There's a difference between sweating generally and telling your partner to fuck off. It's just so rude, aggressive and disrespectful and just wouldn't happen in my relationship.

In 15 years of course we've argued but I've never felt the need to tell him to fuck off nor him me. I would take a very dim view of it especially if the children were in earshot.

dontslouchdarling · 25/09/2017 08:12

*swearing

RonSwansonsMoustache · 25/09/2017 08:32

Whether you find swearing offensive is really a personal thing. It doesn't bother me but I know it would bother friends of mine.

If you find he constantly does all the "fun" stuff, could you draw up a rota? It's not fair if you're always stuck with the physically challenging or disgusting jobs.

And he needs to go the GP about his snoring.

AtHomeDadGlos · 25/09/2017 08:41

Didn't take long for someone to mention divorce did it (second comment)?!

He swore. That's poor, especially given your child was in earshot. But then I'd be annoyed if I'd done housework and lunch etc and all I got was a volley about not vacuuming.

Maybe you should have an adult discussion about word choice and general behaviour (for both of you) and how to show mutual respect. Likewise, a discussion about household duties would be a good idea too.

purplemunkey · 25/09/2017 08:46

How old is DD and does she sleep well? Only reason I ask is for the first couple of years DD did not sleep well AT ALL and DH and I bickered a lot. It often escalated to swearing at each other which we'd never done in the previous 9yrs of our relationship.

I think sleep deprivation changed who we were for a bit and petty arguments seemed to happen quickly and loudly. I was also very conscious of how much DD would soak up from this. We talked about it several times and made a conscious effort to try and recognise what was happening and stop ourselves as much as we could.

She started sleeping well at about 2.5yrs and I can't remember the last time we swore at each other now.

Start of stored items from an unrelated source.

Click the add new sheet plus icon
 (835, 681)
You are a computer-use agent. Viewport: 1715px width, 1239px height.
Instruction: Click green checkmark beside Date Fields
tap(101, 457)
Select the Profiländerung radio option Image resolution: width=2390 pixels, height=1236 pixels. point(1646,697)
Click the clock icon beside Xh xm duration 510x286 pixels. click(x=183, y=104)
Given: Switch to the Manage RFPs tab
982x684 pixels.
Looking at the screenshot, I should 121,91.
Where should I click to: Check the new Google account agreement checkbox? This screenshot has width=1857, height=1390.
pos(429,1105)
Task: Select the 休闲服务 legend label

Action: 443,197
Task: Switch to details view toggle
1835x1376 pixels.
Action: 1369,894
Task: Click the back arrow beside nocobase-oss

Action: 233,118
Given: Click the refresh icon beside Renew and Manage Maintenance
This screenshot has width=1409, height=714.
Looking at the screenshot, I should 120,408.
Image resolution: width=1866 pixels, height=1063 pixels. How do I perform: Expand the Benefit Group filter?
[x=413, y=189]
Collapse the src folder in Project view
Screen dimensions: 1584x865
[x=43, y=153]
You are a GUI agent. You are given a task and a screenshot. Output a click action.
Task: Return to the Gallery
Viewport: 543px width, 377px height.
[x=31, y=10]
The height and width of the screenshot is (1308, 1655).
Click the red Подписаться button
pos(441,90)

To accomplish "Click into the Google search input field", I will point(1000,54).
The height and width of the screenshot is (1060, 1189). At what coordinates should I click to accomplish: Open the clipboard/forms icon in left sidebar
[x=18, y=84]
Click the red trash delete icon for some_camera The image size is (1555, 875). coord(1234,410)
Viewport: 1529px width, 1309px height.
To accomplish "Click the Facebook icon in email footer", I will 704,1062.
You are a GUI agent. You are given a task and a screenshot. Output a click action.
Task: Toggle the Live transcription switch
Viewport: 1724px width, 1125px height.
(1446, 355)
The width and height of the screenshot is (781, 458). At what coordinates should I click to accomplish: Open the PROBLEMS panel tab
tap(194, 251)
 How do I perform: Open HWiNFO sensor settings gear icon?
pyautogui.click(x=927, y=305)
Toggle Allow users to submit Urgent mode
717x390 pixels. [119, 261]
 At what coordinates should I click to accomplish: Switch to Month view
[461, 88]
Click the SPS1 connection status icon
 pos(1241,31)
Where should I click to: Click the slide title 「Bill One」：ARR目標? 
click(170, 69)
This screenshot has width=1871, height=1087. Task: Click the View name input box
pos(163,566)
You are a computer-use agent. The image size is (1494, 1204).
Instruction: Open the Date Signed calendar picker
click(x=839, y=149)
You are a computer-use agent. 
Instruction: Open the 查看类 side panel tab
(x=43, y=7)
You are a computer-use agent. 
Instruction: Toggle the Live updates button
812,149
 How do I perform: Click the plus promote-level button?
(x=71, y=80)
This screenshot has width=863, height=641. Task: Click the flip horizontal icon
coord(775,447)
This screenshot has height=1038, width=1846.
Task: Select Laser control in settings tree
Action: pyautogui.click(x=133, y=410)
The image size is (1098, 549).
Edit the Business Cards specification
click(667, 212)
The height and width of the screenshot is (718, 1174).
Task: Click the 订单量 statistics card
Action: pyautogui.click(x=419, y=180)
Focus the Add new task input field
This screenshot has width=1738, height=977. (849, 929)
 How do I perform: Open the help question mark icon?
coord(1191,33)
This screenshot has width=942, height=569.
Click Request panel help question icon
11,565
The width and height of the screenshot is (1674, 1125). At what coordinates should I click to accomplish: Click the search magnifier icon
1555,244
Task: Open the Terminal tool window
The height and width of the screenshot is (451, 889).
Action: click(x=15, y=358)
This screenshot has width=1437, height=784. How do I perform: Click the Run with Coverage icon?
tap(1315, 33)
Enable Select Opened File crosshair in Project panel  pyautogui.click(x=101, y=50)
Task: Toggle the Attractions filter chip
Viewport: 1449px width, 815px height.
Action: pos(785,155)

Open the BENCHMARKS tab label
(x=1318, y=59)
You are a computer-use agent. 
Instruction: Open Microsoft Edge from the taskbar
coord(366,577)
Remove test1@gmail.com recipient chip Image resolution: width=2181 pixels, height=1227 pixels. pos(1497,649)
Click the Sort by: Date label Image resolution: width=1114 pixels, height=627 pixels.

myusernameisnotmyusername · 25/09/2017 10:31

I think I need to chill out a bit on Sundays because I get all stressed about housework and jobs for the week. I iron DD's uniform and my stuff. He irons his work stuff and I iron his t shirts etc. I do all the washing and drying and put it away. He makes lunches. We share cooking and washing up and care of dd (bath, bed that kind of thing). We agreed years back I'd do the bathroom and he'd do kitchen but jobs in the kitchen I sometimes end up doing. I usually hoover the house but if I ask him he does it but later on. So we do share jobs equally and I am happy he does because I know not all men do! Yesterday I asked him on the phone to hoover upstairs. When I got back he said he hadn't but it would get done at some point. I was about to cook tea so I didn't want it left until we were getting dd ready for bed. I think that's where it came out like me complaining. That's my issue that he went straight to swearing and stuff. I then said I would do it because then he could do something with dd and he thought I was trying to prove a point. He isn't abusive and I think I played it down because I didn't want people thinking that but he can lose his temper and then that triggers me too. If we can find a point past that things would be great.